Design and construction
- Architects: Mercurio Design Lab PT Anggara Architeam
- Developer: China State Construction Overseas Development Shanghai
- Structural engineer: Davy Sukamta & Partners Structural Engineers
- Main contractor: China Construction Eight Engineering Division – ACSET Indonusa

= Indonesia-1 Tower =

Indonesia 1 Tower (Indonesia Satu Tower) is a twin-tower skyscraper currently under construction at Jalan M.H. Thamrin in Central Jakarta, Indonesia. It is designed by Mercurio Design Lab.

The towers will have offices, stores, condominiums and service apartments. The North Tower will be 303 metres tall and will be a multi-functional building that includes offices, retail space, and service apartments. Pan Pacific Serviced Suites will occupy levels 47 to 58. The South Tower will be 306 meters tall and will be an office building.

The building will be connected by tunnel to the Bundaran Hotel Indonesia station of Jakarta MRT.

Indonesia 1 was officially launched at a press conference on 29 August 2019 at Bromo Ballroom, Grand Hyatt Jakarta.

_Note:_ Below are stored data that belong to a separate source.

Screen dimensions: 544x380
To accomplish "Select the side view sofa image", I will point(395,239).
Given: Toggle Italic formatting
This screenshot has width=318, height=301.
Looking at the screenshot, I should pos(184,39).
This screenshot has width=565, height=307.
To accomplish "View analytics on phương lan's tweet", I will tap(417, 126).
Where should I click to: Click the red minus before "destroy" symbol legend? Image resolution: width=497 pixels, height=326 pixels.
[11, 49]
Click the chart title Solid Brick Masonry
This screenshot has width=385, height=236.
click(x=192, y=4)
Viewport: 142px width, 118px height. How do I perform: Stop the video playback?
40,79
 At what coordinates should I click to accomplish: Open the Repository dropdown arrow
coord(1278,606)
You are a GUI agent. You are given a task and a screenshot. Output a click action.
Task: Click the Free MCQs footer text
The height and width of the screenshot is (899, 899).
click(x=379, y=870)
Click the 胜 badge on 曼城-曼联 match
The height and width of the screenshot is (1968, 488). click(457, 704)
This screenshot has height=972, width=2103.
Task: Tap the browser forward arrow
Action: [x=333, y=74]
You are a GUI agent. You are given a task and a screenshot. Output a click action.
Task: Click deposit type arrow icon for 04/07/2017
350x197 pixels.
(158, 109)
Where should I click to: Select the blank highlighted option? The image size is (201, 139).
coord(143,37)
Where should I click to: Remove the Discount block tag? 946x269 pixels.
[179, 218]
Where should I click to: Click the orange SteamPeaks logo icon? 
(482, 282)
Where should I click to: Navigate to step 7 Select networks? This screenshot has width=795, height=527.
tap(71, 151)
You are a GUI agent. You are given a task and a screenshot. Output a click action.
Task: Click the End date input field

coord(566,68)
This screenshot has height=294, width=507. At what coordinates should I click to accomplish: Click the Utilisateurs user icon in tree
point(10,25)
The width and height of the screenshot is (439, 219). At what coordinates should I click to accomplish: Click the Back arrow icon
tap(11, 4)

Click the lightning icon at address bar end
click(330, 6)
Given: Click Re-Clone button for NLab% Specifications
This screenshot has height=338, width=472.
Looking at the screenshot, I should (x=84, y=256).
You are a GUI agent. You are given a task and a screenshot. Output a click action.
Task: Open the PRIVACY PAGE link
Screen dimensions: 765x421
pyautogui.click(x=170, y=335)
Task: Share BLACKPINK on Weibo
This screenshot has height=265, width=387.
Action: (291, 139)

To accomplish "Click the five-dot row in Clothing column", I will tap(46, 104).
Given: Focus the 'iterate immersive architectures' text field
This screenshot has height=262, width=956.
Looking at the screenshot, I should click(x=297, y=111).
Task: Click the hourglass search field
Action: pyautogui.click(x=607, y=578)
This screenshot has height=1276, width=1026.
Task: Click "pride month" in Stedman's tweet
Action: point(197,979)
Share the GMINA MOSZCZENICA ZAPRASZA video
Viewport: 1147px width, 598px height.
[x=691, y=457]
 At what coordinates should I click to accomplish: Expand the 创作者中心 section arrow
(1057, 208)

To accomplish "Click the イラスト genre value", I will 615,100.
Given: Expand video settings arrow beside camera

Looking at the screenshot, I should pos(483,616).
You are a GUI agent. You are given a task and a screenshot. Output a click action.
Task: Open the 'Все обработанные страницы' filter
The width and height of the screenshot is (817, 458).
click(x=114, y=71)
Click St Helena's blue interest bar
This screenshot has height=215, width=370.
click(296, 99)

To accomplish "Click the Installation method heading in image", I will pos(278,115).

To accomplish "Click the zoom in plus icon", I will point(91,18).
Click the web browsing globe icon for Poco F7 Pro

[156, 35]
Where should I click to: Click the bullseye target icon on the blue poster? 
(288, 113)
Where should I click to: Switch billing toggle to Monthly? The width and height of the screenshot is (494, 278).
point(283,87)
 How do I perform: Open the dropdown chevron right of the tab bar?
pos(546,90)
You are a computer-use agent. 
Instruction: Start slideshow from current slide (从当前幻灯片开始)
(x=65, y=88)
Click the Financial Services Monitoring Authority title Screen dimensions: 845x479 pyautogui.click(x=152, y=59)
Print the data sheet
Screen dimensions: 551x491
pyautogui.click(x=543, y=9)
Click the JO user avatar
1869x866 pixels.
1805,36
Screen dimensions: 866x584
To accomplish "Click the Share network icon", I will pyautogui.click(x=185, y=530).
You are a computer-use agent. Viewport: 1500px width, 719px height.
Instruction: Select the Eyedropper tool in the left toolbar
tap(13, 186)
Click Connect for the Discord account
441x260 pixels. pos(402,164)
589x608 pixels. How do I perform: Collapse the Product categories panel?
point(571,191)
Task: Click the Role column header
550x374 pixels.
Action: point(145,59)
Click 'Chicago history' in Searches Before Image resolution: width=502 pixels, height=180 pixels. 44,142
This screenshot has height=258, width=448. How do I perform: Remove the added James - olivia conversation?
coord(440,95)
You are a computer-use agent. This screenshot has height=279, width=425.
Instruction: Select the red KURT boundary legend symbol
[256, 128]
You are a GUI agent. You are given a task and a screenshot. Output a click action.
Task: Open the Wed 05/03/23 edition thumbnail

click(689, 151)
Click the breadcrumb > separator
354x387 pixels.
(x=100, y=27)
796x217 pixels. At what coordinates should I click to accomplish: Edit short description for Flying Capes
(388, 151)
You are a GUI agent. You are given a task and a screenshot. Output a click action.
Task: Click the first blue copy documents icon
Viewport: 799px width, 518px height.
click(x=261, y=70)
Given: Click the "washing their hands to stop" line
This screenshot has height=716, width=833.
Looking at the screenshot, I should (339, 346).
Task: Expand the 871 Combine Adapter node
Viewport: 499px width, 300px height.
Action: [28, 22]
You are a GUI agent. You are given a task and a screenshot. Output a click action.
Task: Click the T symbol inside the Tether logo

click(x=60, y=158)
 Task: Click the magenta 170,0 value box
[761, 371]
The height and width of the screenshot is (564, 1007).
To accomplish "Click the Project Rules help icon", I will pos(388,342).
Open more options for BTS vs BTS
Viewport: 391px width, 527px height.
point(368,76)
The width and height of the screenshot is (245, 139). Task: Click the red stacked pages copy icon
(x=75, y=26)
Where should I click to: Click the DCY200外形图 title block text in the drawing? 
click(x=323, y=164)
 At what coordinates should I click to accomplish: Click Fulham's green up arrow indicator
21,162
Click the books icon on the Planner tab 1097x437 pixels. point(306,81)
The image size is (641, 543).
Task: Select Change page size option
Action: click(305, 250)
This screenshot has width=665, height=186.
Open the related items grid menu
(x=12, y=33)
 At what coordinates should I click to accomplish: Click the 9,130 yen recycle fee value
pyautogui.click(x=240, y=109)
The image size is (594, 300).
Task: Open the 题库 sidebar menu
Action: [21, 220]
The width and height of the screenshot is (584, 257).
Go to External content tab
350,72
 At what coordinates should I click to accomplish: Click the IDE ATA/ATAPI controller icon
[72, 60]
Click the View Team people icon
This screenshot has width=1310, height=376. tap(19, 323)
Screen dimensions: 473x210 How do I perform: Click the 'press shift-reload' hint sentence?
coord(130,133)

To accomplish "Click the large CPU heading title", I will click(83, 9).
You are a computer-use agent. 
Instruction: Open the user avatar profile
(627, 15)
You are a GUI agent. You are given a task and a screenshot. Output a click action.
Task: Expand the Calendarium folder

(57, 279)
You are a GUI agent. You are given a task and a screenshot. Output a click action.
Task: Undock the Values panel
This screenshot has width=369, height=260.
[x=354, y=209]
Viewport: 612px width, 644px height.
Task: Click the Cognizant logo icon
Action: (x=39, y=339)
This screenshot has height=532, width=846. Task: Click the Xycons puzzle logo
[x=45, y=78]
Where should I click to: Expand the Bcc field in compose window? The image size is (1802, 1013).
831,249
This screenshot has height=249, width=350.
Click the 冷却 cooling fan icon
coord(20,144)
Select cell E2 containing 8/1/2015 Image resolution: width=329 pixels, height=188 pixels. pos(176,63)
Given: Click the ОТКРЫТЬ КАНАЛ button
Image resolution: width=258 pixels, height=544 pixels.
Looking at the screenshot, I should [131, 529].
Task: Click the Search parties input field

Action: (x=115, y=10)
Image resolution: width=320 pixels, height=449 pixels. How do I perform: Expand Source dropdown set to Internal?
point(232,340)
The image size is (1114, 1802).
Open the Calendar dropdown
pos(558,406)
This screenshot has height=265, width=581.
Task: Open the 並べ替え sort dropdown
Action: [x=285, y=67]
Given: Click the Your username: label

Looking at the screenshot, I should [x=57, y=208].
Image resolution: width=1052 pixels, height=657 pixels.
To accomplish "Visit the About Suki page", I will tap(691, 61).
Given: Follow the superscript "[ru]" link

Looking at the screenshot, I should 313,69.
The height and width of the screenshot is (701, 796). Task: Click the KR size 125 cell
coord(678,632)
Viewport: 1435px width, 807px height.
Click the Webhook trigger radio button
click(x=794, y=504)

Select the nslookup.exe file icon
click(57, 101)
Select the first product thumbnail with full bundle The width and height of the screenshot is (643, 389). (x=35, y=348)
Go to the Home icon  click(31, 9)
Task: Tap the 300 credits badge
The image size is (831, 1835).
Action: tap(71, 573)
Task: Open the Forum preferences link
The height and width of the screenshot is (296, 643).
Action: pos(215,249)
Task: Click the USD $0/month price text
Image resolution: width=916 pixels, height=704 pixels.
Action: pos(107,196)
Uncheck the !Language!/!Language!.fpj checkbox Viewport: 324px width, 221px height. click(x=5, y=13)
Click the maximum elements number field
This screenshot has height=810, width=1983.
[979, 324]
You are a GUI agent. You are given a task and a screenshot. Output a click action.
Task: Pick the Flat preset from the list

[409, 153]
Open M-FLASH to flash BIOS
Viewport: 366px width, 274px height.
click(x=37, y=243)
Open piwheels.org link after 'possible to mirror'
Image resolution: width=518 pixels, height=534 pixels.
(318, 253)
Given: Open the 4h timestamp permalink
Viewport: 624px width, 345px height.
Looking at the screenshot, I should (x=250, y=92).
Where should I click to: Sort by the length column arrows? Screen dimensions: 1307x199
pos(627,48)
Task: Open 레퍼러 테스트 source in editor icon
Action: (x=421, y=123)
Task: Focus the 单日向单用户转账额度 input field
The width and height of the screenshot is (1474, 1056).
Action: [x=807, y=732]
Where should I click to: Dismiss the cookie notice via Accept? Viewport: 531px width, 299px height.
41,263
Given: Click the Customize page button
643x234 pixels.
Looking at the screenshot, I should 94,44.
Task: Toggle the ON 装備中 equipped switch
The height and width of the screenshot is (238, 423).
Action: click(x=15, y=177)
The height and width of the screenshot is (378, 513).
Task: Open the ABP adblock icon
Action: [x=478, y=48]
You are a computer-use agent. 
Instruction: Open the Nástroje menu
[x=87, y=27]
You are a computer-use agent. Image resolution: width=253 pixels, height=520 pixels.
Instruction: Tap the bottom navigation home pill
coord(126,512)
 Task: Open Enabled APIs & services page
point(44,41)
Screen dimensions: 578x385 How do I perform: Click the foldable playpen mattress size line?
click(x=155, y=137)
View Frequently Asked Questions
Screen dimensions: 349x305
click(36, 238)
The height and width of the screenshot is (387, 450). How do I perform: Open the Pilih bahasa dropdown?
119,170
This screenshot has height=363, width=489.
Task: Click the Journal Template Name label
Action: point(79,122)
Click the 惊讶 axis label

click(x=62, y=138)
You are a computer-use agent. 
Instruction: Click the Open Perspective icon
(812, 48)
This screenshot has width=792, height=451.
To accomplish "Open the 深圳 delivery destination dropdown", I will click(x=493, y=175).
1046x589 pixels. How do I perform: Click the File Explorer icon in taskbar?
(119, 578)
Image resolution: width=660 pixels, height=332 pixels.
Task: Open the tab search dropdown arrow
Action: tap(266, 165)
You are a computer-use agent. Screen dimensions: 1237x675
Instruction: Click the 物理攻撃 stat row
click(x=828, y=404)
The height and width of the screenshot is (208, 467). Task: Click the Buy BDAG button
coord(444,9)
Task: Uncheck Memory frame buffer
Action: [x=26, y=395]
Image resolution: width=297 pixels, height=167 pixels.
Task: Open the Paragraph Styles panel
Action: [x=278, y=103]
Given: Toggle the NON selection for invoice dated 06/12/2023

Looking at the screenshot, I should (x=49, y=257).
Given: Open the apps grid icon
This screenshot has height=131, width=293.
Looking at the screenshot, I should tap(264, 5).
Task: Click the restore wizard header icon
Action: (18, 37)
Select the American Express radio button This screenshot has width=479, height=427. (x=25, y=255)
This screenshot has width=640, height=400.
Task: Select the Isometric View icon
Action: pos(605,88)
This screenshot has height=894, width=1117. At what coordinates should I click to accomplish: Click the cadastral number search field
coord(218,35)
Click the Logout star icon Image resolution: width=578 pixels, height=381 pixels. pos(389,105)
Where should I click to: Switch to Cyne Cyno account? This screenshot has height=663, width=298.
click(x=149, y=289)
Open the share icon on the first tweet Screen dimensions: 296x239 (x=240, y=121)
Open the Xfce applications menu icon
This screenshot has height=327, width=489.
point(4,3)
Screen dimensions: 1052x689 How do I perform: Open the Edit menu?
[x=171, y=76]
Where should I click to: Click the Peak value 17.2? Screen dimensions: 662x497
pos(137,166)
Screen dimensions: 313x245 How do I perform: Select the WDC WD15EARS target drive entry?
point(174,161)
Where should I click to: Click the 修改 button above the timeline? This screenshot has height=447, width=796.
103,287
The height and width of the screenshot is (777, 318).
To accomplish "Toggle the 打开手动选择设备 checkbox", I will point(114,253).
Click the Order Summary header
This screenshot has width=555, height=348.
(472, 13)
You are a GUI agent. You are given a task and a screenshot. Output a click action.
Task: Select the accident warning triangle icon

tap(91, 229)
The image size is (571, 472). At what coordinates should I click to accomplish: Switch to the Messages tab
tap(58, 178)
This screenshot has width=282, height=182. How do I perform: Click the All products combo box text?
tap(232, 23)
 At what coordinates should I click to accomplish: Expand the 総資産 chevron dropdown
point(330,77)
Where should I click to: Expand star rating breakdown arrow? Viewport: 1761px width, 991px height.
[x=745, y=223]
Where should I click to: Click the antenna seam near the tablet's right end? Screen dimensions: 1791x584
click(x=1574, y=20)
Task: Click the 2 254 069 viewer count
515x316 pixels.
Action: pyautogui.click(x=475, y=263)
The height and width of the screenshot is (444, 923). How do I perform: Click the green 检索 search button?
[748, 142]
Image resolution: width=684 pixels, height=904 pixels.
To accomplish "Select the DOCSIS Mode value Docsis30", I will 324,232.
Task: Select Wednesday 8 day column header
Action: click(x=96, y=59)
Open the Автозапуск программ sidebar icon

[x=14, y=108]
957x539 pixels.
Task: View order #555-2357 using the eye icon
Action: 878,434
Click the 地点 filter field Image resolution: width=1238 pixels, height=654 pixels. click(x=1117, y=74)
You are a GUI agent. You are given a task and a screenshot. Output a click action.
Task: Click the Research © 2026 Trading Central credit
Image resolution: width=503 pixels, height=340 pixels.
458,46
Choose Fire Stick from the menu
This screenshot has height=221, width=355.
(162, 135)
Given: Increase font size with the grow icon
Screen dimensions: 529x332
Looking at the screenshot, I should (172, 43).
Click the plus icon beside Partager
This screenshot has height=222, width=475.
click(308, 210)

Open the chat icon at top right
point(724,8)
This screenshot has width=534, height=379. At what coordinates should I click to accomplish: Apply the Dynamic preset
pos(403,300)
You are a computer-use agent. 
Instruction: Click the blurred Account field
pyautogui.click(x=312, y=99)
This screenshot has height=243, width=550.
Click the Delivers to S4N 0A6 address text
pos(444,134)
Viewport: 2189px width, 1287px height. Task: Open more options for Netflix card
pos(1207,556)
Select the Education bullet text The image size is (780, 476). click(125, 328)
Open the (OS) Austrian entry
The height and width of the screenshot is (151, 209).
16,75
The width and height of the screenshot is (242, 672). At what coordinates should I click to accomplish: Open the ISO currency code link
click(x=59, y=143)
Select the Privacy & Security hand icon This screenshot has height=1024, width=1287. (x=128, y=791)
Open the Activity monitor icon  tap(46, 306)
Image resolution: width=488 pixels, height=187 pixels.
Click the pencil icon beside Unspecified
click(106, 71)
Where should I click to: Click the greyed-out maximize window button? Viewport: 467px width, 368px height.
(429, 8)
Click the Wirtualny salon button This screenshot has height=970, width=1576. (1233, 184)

Indonesia-1 Tower under construction.

Construction was initially expected to be finished by 2021, but was halted in 19 April 2020 due to the COVID-19 pandemic. At the end of the first quarter in 2022, the Indonesian Media Group conglomerate acquired the two towers from China-Sonangol International.Ltd. after the cancellation of a joint venture between the two. As of December 2025, work has
resumed to finish the towers; columns for the building and new cranes have been added.